Sugar intake for diabetics.
People with diabetes know that controlling their blood sugar level is very important but, in a 2017 study, it was found that a predominantly plant-based diet with about 40 grams of fiber per day, rich infruits, vegetables, whole grains, and low-GI foods such as beans, oats, sweet potatoes, improved insulin resistance and controlled blood sugar three times more effectively than a traditional diabetes diet that limits sugar, calories and carbohydrates.
Despite what you might have been told, complex carbohydrates – which include whole grains, vegetables, nuts and beans – are not the enemy. They’re made up of sugar molecules which are broken down by digestion into glucose and used by every cell in the body to generate energy and fuel the brain. Because of their high-fiber content, complex carbohydrates allow sugars to be slowly released into the bloodstream. This helps with digestion and blood sugar control, and will also mean you’ll feel fuller for longer: a plus if you want to eat less!
Keep it fruity.
If you’re a diabetic or someone who’s been trying to lose weight, you’ve probably also been told to avoid fruits that are high in sugar, like cherries and mangoes. But with that sugar comes fiber, vitamins, minerals, healthy bioactive molecules and disease-fighting compounds.
If we look at the science, sugar and carbohydrates from natural sources like fruits, vegetables and whole grains are consistently associated with positive health outcomes, and should not be avoided out of fear over too much sugar, or carbohydrate, in the diet. They are also key components of a healthy and balanced diet.
Added or ‘free’ sugars, on the other hand, are not necessary for a balanced diet and need to be consumed in moderation. Free sugars are also found in fruit juices, as they do not tend to contain the fiber found in whole fruit.
I do not recommend excessive consumption of added sugars because of the well-established risk factors for obesity, diabetes, and cardiovascular disease.
However, I would also agree with the assertion in the Dietary Guidelines for Americans (2010) that overconsumption of calories (not sugars) represents the single greatest health threat to individuals in the United States – and elsewhere – in part due to overall consumption patterns in what has been called the Western diet.
As previously mentioned, I recommend taking a low-GI approach by minimizing or avoiding all sweetened and processed foods that contain little or no fiber, and consuming a mostly plant-based diet rich in fiber, fresh fruits, vegetables, whole grains, and low-GI foods. However, when it comes to diabetes, there is no single meal plan or eating pattern that works for everyone, and sugar intake should be individualized for each patient based on his or her health goals, culture, and health literacy. Those with diabetes should be referred to a registered dietitian who has in-depth knowledge of food and nutrition to help develop an individualized meal plan for them.

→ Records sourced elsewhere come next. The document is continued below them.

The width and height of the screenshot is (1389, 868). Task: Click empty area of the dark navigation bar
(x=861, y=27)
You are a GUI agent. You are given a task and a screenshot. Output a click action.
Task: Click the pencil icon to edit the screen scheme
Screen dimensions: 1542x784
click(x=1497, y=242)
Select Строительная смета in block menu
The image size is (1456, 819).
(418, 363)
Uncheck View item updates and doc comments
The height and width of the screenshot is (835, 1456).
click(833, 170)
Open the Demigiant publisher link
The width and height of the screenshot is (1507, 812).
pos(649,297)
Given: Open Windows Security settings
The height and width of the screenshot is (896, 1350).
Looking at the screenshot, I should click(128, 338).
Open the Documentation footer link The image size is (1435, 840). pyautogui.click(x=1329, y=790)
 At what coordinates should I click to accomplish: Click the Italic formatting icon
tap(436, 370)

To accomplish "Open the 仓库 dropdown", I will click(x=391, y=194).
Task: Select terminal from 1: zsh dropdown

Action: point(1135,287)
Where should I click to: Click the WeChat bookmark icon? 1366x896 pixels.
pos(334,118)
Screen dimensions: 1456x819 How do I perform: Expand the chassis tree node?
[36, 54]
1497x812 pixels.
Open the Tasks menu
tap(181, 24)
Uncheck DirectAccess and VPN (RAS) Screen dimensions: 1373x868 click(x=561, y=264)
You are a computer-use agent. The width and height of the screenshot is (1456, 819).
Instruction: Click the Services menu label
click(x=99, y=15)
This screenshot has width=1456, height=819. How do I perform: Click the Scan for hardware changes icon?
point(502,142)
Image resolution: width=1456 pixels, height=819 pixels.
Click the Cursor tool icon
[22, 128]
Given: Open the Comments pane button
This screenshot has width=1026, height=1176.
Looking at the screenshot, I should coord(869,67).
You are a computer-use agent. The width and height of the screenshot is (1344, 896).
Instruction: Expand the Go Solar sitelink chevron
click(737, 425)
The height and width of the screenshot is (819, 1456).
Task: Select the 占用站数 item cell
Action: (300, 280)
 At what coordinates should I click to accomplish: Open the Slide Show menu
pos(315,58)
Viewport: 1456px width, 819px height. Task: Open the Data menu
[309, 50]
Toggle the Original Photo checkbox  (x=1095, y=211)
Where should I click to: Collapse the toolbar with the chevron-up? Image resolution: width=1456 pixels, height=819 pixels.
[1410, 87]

Try to avoid artificial sweeteners: these may have negative consequences for our gut bacteria, weaken our blood sugar metabolism, and even promote weight gain. Instead, if you’re looking for a good alternative to sugar then stevia can be useful for sugar-free baking. Stevia is a natural sweetener derived from a plant. It is virtually calorie-free, does not affect blood sugar levels and does not cause tooth decay.